As a matter of cold realism, the Universal Postal Union is today facilitating the totalitarian propaganda attack upon the United States in particular and upon all the free peoples in general.”

So what was the Universal Postal Union?

Before the establishment of the UPU, every pair of countries that exchanged mail had to negotiate a postal treaty with each other. In the absence of a treaty providing for direct delivery of letters, mail had to be forwarded through an intermediate country. Postal arrangements were complex and overlapping. In 1853, the United States had a postal treaty with Prussia, but some states in southern Germany were sending their US-bound mail through France instead. Since there was no postal treaty between the United States and France, the mail had to travel on a British or a Belgian ship. US Postmaster-General James Campbell doubted “whether … the arrangement can be safely continued,” but he saw hope in a postal treaty with Bremen that also covered the Austro-German Postal Union.

A treaty was signed finally in 1874 which established a set of rules for all of the participants. Including the United States.

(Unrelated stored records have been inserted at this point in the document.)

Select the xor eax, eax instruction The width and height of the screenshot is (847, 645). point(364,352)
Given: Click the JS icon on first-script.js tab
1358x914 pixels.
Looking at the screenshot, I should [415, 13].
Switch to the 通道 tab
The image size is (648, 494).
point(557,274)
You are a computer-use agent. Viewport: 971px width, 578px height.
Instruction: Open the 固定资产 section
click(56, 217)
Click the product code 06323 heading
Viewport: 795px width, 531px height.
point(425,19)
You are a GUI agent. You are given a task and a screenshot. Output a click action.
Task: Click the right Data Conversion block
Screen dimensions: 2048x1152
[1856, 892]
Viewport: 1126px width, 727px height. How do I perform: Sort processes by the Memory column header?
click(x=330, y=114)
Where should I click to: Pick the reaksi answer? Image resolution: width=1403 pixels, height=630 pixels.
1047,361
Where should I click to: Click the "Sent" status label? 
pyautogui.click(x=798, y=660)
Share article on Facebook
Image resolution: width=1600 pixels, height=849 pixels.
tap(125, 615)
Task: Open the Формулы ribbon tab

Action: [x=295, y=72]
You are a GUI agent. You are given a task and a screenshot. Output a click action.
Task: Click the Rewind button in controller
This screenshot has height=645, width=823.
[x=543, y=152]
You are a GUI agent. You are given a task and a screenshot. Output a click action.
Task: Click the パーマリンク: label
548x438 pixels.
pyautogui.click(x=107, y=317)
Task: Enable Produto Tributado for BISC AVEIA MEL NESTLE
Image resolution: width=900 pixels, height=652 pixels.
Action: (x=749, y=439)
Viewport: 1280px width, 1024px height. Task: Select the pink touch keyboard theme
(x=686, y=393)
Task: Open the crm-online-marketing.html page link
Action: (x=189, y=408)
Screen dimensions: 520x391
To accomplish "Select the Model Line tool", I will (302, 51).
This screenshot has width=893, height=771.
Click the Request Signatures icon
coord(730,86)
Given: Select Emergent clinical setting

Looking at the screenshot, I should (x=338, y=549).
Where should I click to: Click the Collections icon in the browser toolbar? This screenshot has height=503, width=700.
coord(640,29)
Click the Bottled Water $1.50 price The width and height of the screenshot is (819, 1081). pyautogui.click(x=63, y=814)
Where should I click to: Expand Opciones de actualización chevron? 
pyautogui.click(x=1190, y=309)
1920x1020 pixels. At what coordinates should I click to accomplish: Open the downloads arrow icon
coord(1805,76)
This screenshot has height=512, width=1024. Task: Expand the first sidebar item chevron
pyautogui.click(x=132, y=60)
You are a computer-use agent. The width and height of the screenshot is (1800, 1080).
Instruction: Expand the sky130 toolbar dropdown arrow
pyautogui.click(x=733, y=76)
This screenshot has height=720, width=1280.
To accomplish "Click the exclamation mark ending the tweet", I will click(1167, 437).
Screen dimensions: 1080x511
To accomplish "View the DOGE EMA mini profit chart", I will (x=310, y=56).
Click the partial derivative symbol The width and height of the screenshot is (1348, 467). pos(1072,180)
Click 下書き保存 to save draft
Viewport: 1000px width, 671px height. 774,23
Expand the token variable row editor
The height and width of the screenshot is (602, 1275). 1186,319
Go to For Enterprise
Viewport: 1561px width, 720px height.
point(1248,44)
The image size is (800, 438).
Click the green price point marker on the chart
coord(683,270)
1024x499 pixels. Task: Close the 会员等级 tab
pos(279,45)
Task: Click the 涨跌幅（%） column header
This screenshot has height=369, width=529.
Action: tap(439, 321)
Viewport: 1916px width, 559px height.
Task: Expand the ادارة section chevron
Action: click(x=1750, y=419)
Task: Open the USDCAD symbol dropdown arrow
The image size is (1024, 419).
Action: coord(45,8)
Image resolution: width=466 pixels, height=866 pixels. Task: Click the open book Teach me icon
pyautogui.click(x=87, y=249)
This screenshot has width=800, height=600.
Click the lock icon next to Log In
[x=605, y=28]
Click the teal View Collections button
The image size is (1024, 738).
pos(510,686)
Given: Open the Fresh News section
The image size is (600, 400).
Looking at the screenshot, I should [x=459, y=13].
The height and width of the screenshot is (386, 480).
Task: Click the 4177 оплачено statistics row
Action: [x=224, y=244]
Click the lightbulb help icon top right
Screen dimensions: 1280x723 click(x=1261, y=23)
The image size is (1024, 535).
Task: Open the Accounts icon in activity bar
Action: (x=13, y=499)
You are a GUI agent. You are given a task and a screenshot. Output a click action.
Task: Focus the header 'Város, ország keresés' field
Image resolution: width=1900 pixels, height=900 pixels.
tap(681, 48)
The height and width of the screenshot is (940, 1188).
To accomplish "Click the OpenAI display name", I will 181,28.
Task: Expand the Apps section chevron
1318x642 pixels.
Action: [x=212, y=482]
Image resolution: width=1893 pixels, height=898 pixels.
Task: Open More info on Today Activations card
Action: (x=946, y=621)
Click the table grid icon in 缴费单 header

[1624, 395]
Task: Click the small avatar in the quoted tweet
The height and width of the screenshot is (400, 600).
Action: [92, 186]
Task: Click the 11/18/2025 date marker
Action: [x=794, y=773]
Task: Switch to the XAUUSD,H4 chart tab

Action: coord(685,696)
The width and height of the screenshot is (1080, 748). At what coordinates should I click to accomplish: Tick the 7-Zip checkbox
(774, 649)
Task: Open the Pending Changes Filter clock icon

The 1874 treaty provided for the originating country to keep all of the postage revenue, without compensating the destination country for delivery. The idea was that each letter would generate a reply, so the postal flows would be in balance. However, other classes of mail had imbalanced flows. In 1906, the Italian postal service was delivering 325,000 periodicals mailed from other countries to Italy, while Italian publishers were mailing no periodicals to other countries. The system also encouraged countries to remail through another country, forcing the intermediate postal service to bear the costs of transport to the final destination. Remailing was banned in 1924, but the UPU took no action on imbalanced flows until 1969.

Just so you know, the UPU still exists today. it is a United Nations specialized agency and the postal sector’s primary forum for international cooperation. The Universal Postal Union is a United Nations specialized agency and the postal sector’s primary forum for international cooperation. 

In 1941, the powers that were aligned to dominate the world (including Russia) had learned how to game the system.

Not only were they able to freely infiltrate the United States with Propaganda, but the United States was forced to pay for it.

https://babel.hathitrust.org/cgi/pt?id=mdp.39015073451828&view=1up&seq=273&q1=Russia

The interesting thing is that we are still wide open to propaganda in our country.

Both the left and the right have knowingly or unwittingly helped to continue the spread of false information. Social Media is blatantly jamming the airwaves with biased propaganda every single hour of every single day. Fact checkers are no more factual than some of the stories they intend to quell. I would honestly advise that if you see the words “Fact Checked” you should automatically assume that someone somewhere wants you to believe their point of view and facts have nothing to do with what that is.

I don’t know where this will end up. I don’t honestly know if I will ever have faith in the government of in any of the sources of information we are routinely subjected to. There are a few days that I want to pull the plug on all of this stuff and just read stories from the past. But to be fair, who knows how true most of those stories were either?

Mister Mac

One thought on “Propaganda you pay for – A closer look in January 1941

  1. The internet and etc just makes their job easier. The best piece of advice I ever got I still apply to my life. Beleive nothing you hear, and only half of what you see. The first part is still applicable, the later half is up to three-quarters these days.